- To be done
a: In the trailer forum thread, turn the paragraph that begins "Based on Keystone's numbers" into a short bulleted list that keeps its main figures.
b: In the trailer forum thread, what kind of door on the bunk room does PDX_Doug say he really likes?
c: Write the next post in the trailer forum thread, picking up after its final post.

- Text section
++++++++

I was in that trailer at my dealer this week.....I was fine up to the rise at the bed, and I am 6' 1".

Steve


----------



## PDX_Doug

That really IS a nice trailer.

And a solid door to that bunk room. I really like that!!!








John, are you ordering the Havana interior?

Happy Trails,
Doug


----------



## GoVols

Visited the Chevy site and jotted down some numbers. You Duramax 2500 owners should have no problems with the new fiver!







Based on Keystone's numbers, GVWR on the trailer is 12,930; max for the 2500 4x4 is 14,200 and 15,400 for the 2WD. Using a 6,000 lb. curb weight, the GCWR would come in at 18,930, or 86% of the max of 22,000. 3500 owners have even more room, obviously.


----------



## tdvffjohn

Yea, yea, yea..........Thanks


----------



## GoVols

tdvffjohn said:


> Yea, yea, yea..........Thanks
> 
> 
> 
> 
> 
> 
> 
> 
> [snapback]119540[/snapback]​


I just figured it was a no-brainer for any self-respecting quad bunk owner with a 3500. It was the 2500HD fence-sitters that needed the extra reassurance!

++++++++

- Supplied information
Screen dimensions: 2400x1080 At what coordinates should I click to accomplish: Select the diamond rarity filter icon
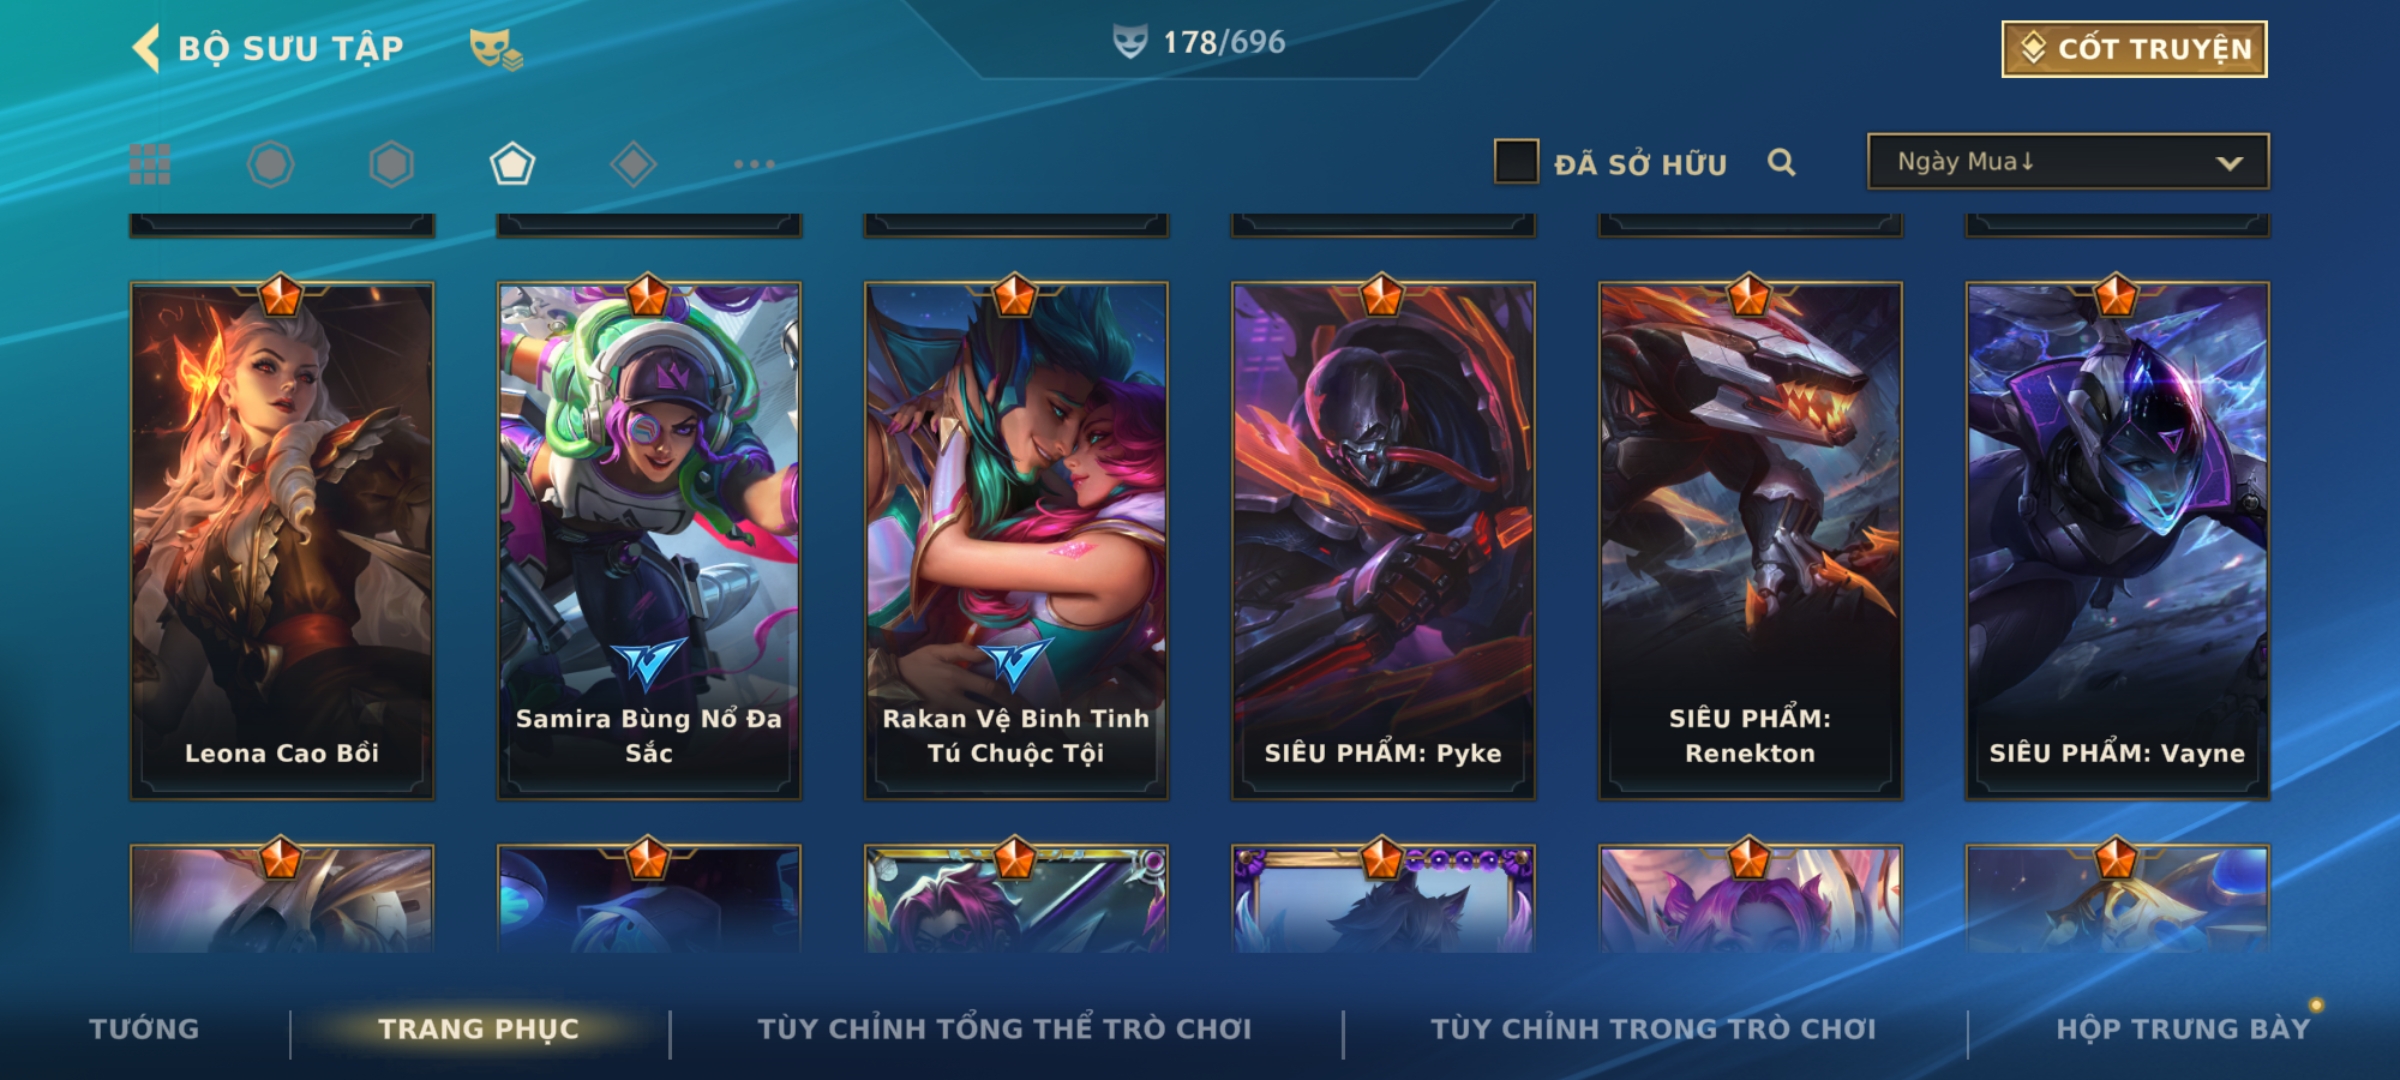(x=633, y=164)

++++++++

- Final answers
a:
- Keystone's numbers put the trailer's GVWR at 12,930.
- The max for the 2500 4x4 is 14,200, and for the 2WD it is 15,400.
- With a 6,000 lb. curb weight, the GCWR comes to 18,930, which is 86% of the 22,000 max.
- 3500 owners have even more room.

b: A solid door.

c:
Hey, have you picked up on the fact that the "31FQBHS" is not 31 feet long? Sort of like how your 28RSDS is not 28 feet long. Those marketing folks are at it again.


----------



## jfish21

I'm 6' and can walk to about the mid point on the bed in front and the side slide is 6' tall


----------



## OutbackPM

Does anyone on line have one of these? or on order?


----------



## PDX_Doug

OutbackPM said:


> Does anyone on line have one of these? or on order?
> [snapback]119914[/snapback]​


I'm pretty sure tdvffjohn does.

Right Johnny?









Happy Trails,
Doug


----------



## tdvffjohn

No..........still thinkin, debating, wondering


----------



## Bull Elk

tdvffjohn said:


> No..........still thinkin, debating, wondering
> 
> 
> 
> 
> 
> 
> 
> 
> [snapback]119981[/snapback]​


You probably better not do it. That Dually is not enough TV for the 5ver.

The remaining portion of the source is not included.